Il cammino apostolico
Il percorso di San Pietro inizia tra le reti e le barche di Betsaida e Cafarnao, luoghi in cui la sua vita incontrò lo sguardo di Gesù. Chiamato a diventare pescatore di uomini, Pietro ha vissuto al fianco del Maestro ogni istante della rivelazione, maturando una consapevolezza che lo portò a riconoscere, primo tra i discepoli, la divinità di Cristo. Questo slancio del cuore si scontrò tuttavia con la debolezza della carne, rendendo drammaticamente vero il suo triplice rinnegamento nei momenti tragici della Passione. Eppure, proprio in quella caduta, Pietro ha conosciuto la profondità della misericordia di Dio, ricevendo il compito solenne di pascere il gregge, una missione che ha guidato i suoi passi da Gerusalemme fino ad Antiochia.
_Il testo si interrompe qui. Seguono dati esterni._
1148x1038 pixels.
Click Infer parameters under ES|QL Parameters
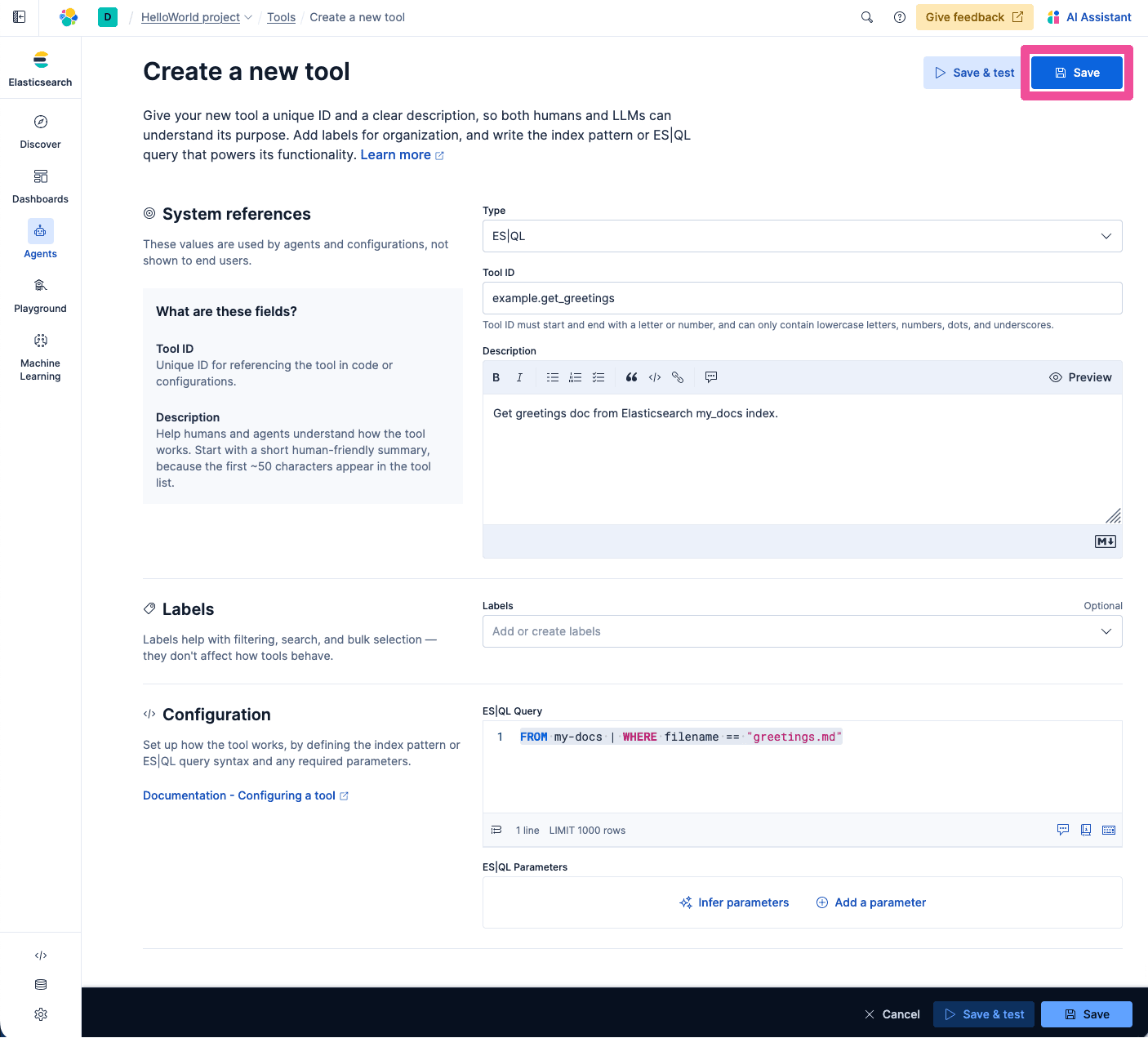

Il compimento della sua esistenza si è realizzato a Roma, dove il suo ministero si è intrecciato indissolubilmente con la storia della città. Qui, Pietro ha vissuto la pienezza della sequela, affrontando il martirio mediante la crocifissione a testa in giù. Questo gesto ultimo, accettato con umiltà e coraggio, è divenuto il sigillo di una vita spesa interamente per la missione affidatagli. La Chiesa, attraverso i secoli, ha sempre venerato la sua memoria con culto immemorabile, riconoscendo in lui non solo il primo papa, ma un modello di fede che, pur consapevole della propria fragilità, ha saputo affidarsi totalmente alla forza di Dio. Il suo passaggio terreno si conclude nel primo secolo, lasciando un'impronta indelebile che continua a orientare il cammino di quanti cercano la verità nel Vangelo.
Il culto e la memoria
La venerazione verso San Pietro è parte integrante della vita liturgica e spirituale di tutta la cristianità. La solennità del ventinove giugno, celebrata in unione con San Paolo, rappresenta un momento di profonda comunione ecclesiale, in cui si onorano le colonne della Chiesa che hanno consacrato il suolo di Roma con il loro sangue. Il culto immemorabile reso a questo Apostolo testimonia come la sua figura sia considerata il riferimento costante per il papato e per l'intera gerarchia cattolica.
Oltre alla sua rilevanza teologica e dottrinale, San Pietro è invocato con devozione particolare dai pescatori, che vedono in lui il compagno di mestiere divenuto custode del popolo di Dio. La sua storia, così vicina alle inquietudini e alle speranze umane, offre conforto a chiunque cerchi di rialzarsi dopo l'errore, trovando nella figura del pescatore di Betsaida un esempio di perseveranza e di amore filiale verso il Signore.
Domande frequenti
Quando si festeggia San Pietro?
La festa e solennità di San Pietro si celebra il 29 giugno di ogni anno insieme a san Paolo.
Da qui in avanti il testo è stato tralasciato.